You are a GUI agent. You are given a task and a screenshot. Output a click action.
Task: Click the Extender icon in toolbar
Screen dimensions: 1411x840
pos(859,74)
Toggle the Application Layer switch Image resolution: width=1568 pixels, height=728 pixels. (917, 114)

--------

• Exercise task:
Could you render the lines above as a JSON list of strings, with one string per line and any blank lines left out?

• Exercise response:
[
  "You are a GUI agent. You are given a task and a screenshot. Output a click action.",
  "Task: Click the Extender icon in toolbar",
  "Screen dimensions: 1411x840",
  "pos(859,74)",
  "Toggle the Application Layer switch Image resolution: width=1568 pixels, height=728 pixels. (917, 114)"
]